**Supplied records:**

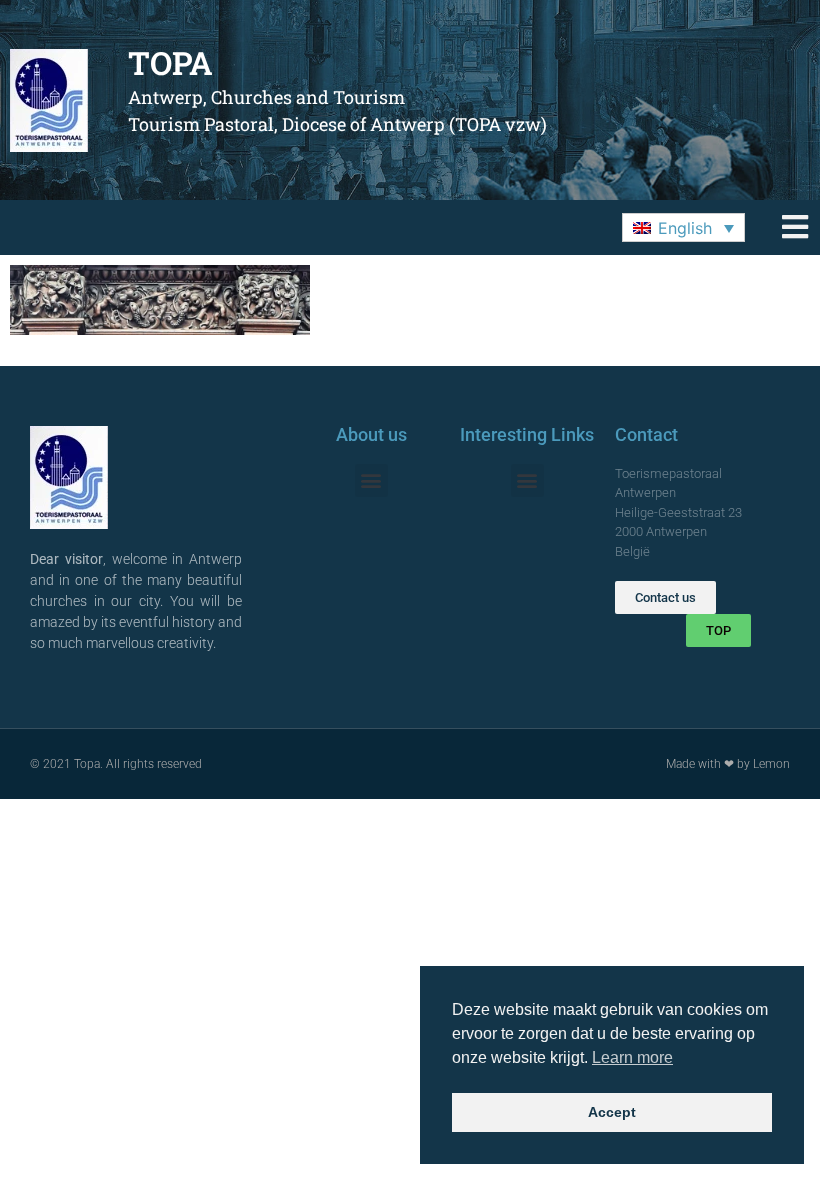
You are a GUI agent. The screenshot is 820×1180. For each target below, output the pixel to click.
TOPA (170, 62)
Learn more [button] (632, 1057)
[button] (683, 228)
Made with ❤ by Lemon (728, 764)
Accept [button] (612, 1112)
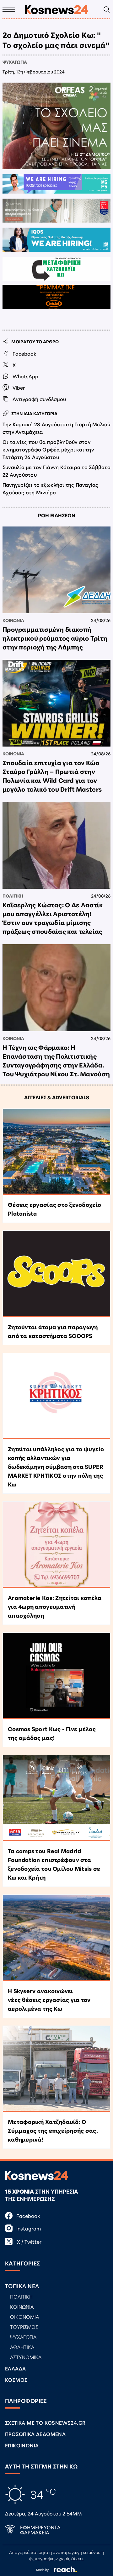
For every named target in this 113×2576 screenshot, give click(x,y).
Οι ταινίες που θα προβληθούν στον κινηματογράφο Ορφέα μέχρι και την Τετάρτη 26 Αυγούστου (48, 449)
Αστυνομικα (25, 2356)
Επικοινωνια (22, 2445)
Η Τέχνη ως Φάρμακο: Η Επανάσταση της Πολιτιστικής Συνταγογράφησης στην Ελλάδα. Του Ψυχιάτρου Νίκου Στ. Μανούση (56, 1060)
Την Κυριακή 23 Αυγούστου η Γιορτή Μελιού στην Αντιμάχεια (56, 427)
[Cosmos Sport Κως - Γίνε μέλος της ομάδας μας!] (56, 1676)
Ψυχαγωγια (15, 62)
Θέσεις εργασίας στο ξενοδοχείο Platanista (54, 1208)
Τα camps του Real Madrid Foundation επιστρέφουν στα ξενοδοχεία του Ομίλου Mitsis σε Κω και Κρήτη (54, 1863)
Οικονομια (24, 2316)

**Your task:**
Repeat only the stretch of lines that begins at the line containing "Επικοινωνια (22, 2445)" and ends at the last line above, both included.

**Your solution:**
Επικοινωνια (22, 2445)
Η Τέχνη ως Φάρμακο: Η Επανάσταση της Πολιτιστικής Συνταγογράφησης στην Ελλάδα. Του Ψυχιάτρου Νίκου Στ. Μανούση (56, 1060)
Την Κυριακή 23 Αυγούστου η Γιορτή Μελιού στην Αντιμάχεια (56, 427)
[Cosmos Sport Κως - Γίνε μέλος της ομάδας μας!] (56, 1676)
Ψυχαγωγια (15, 62)
Θέσεις εργασίας στο ξενοδοχείο Platanista (54, 1208)
Τα camps του Real Madrid Foundation επιστρέφουν στα ξενοδοχεία του Ομίλου Mitsis σε Κω και Κρήτη (54, 1863)
Οικονομια (24, 2316)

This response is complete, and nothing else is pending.